Заведующая отделением продолжала лечение антибиотками и жаропонижающими средствами, меняя дозировку, препараты. Диагноз не был озвучен. Рабочая версия — «энцефалит». Вызвали заведующего неврологическим отделением, который на момент осмотра ребенка не смог определить — судороги это или нет, хотя картина была видна по ребенку. Он попросил заснять их на видео, что я и сделала. По его рекомендации провели повторную компьютерную томографию. При этом он озвучил, что если есть изменения по сравнению с первым КТ, то 90% ребенок перенес энцефалит. На повторном КТ изменений не было выявлено. Было сделано повторное узи органов плевральной полости, головного мозга, которое показало, что значительных изменений нет, в плевральной полости легкие в норме. Был сделан рентген легких, где так же выявилась норма. Противосудорожных препаратов более не назначали.
Мы, родители, неоднократно настаивали на переводе ребенка в Минск и получали отказ. После очередного консилиума врачи назначили препарат «Депакин». Это лекарство пролонгированного действия в 3-5 суток, а Ева нуждалась в экстренной терапии противосудорожными препаратами, т.к. судорог за сутки было около 100. Ее состояние требовало интенсивной терапии. Вечером того же дня было назначено противовирусное лечение препаратом «Ацикловир».

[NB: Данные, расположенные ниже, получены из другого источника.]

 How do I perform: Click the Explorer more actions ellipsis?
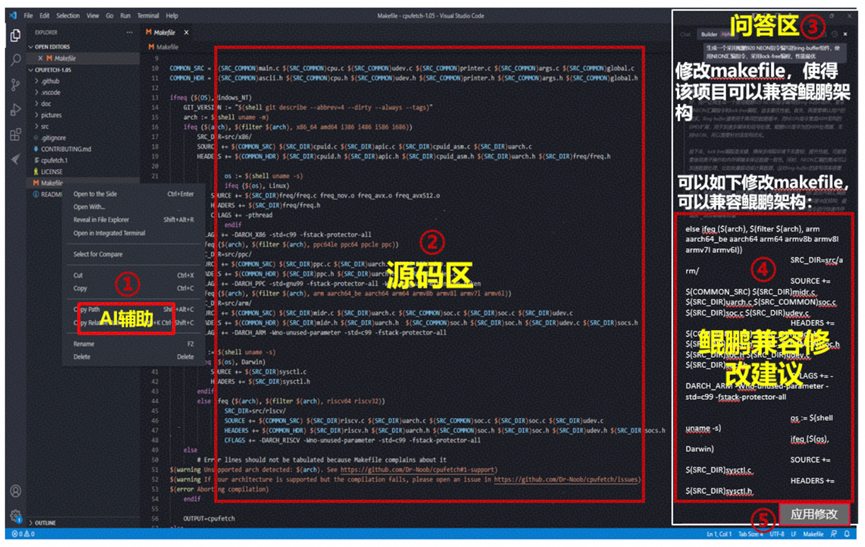pos(129,32)
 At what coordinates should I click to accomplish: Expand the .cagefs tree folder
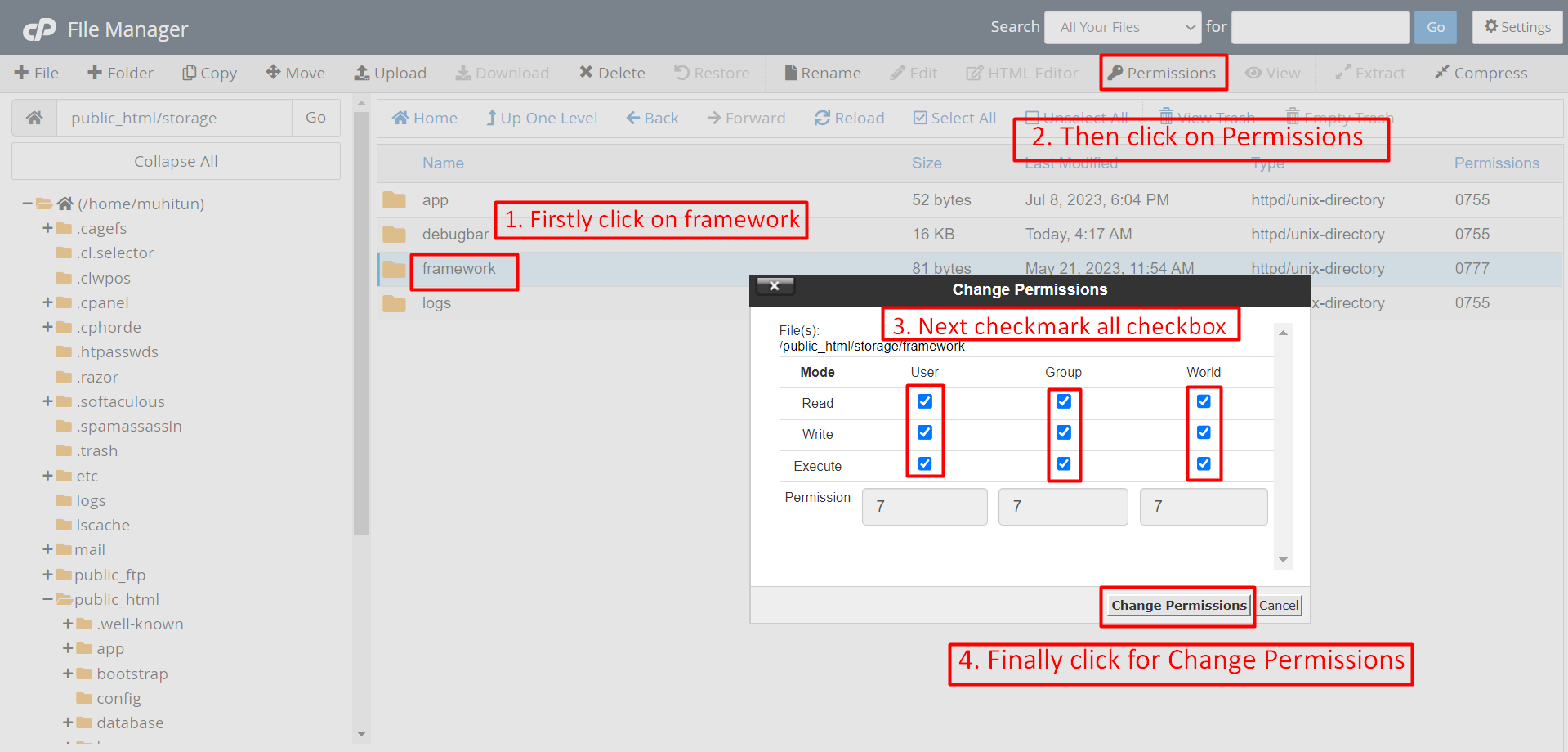[x=47, y=228]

Мы все время настаивали на переводе в Минск. Заведующим неврологическим отделением на мольбы о переводе в Минск, перебивая, рассказывал схему лечения и просил «Мамаша, не дергайтесь». И, в конце концов, ответил, что перевод решает заведующая педиатрическим отделением и начальник медицинской части.
Вечером того же дня, в положенное для посещения больных время, приехала бабушка ребенка Довгань Лариса Анатольевна (по специальности — клинический психолог) и увидела картину происходящего и судороги.

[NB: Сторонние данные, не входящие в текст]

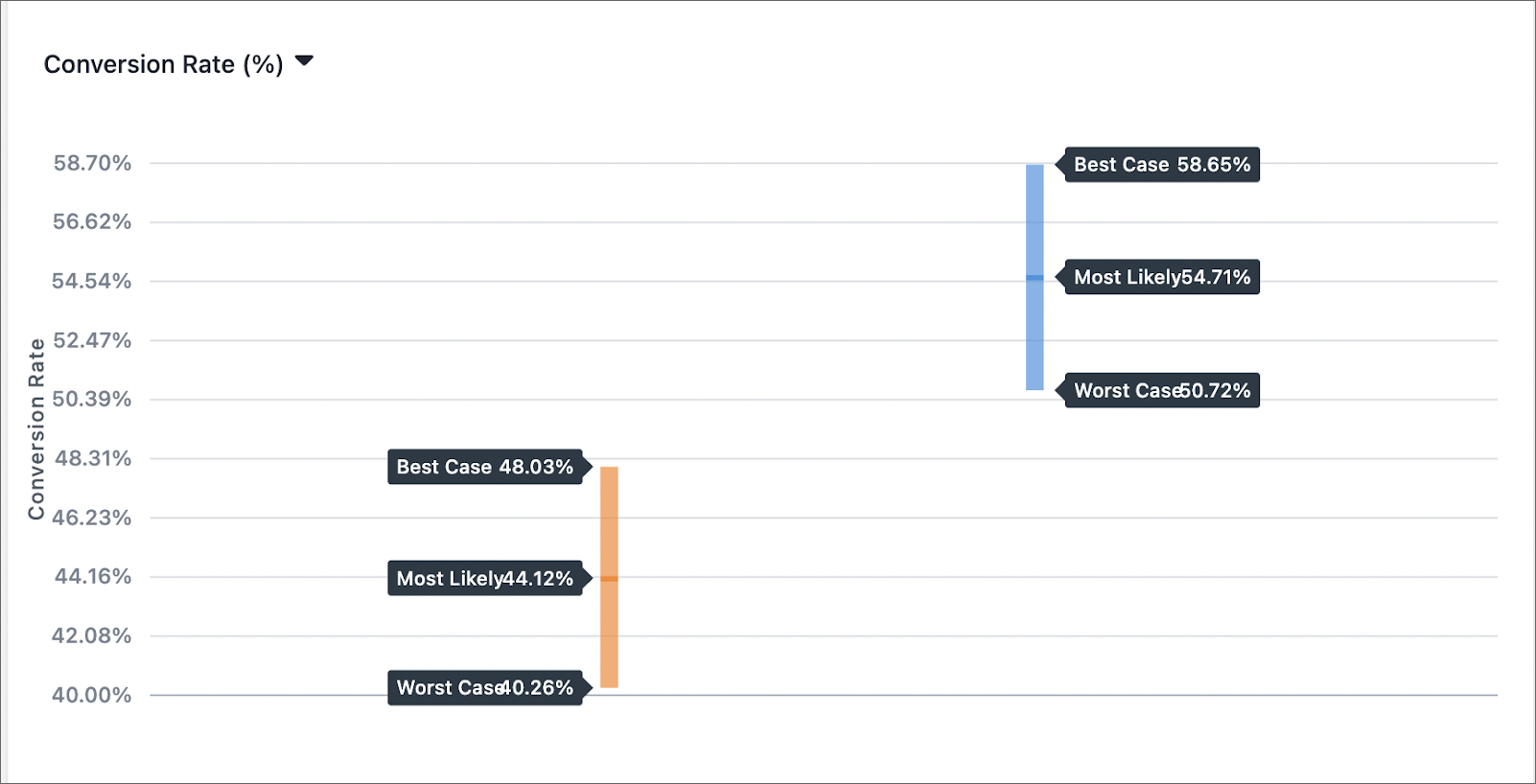The height and width of the screenshot is (784, 1536).
Task: Click the 44.16% y-axis tick label
Action: coord(93,576)
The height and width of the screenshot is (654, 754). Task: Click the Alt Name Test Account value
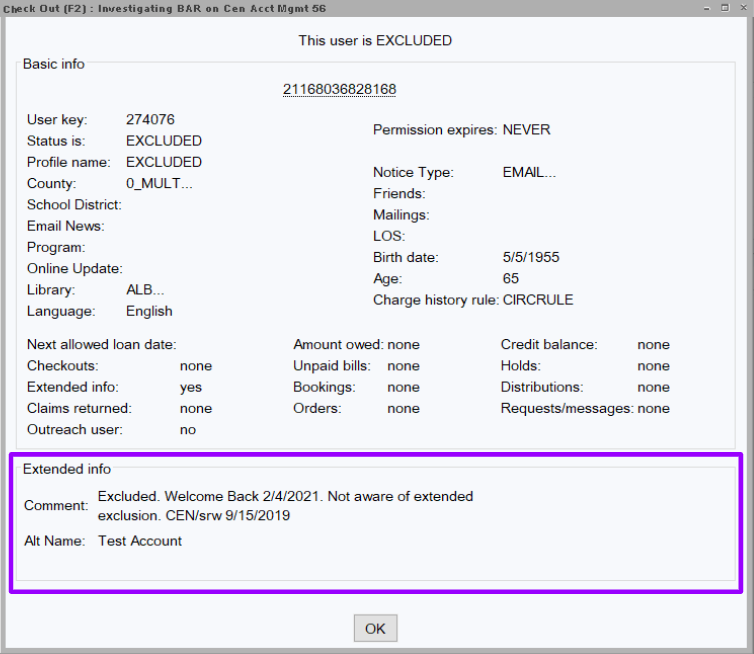point(140,541)
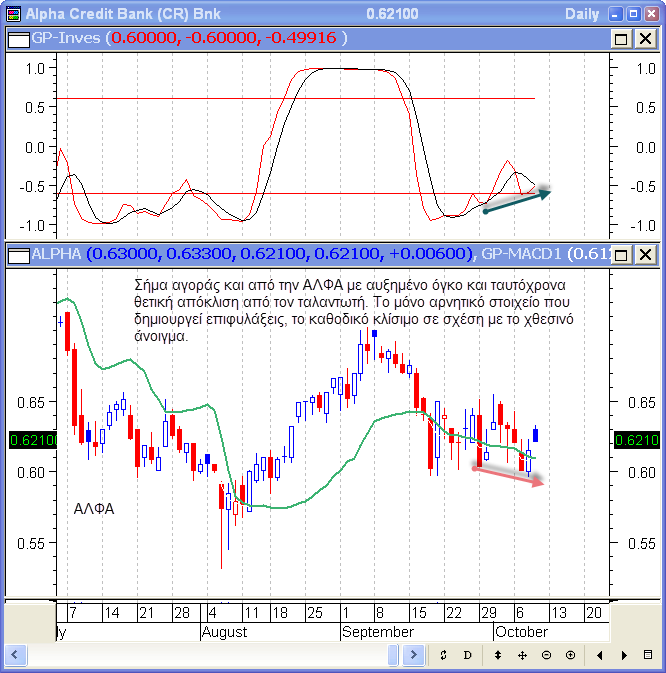
Task: Go to previous chart with left triangle
Action: [600, 655]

Около 22:30 у Евы начал развиваться флебит (воспаление вены периферического катетера) и тахикардия. Ее перевели в реанимацию, под наблюдение, до утра.
Двадцать седьмой день
17 августа с утра в отделение пустили Валеру, а меня в отделение реанимации не пускали. Посещения ребенка в реанимации разрешалось с 11:00-13:00. На 11:00 был созван консилиум. Я сидела под дверями реанимации. После консилиума меня и бабушку ребенка пустили в реанимацию к Еве. Она спала с кислородной маской, но сон больше походил на кому. Состояния ребенка все расценивали как тяжелое. Я просила разрешения нам остаться до положенного времени пребывания 13:00, на что получили отказ. Из дверей реанимации мы вышли в 12:30, ждали под дверями. В 13:00 вышел реаниматолог и сообщил, что сердце Евы остановилось в 12:45.
Вынесли памперсы, носки и нательный крестик Евы...
Единственный, кто извинился за смерть Евы, был заведующий реанимационным отделением Брестской детской областной больницы.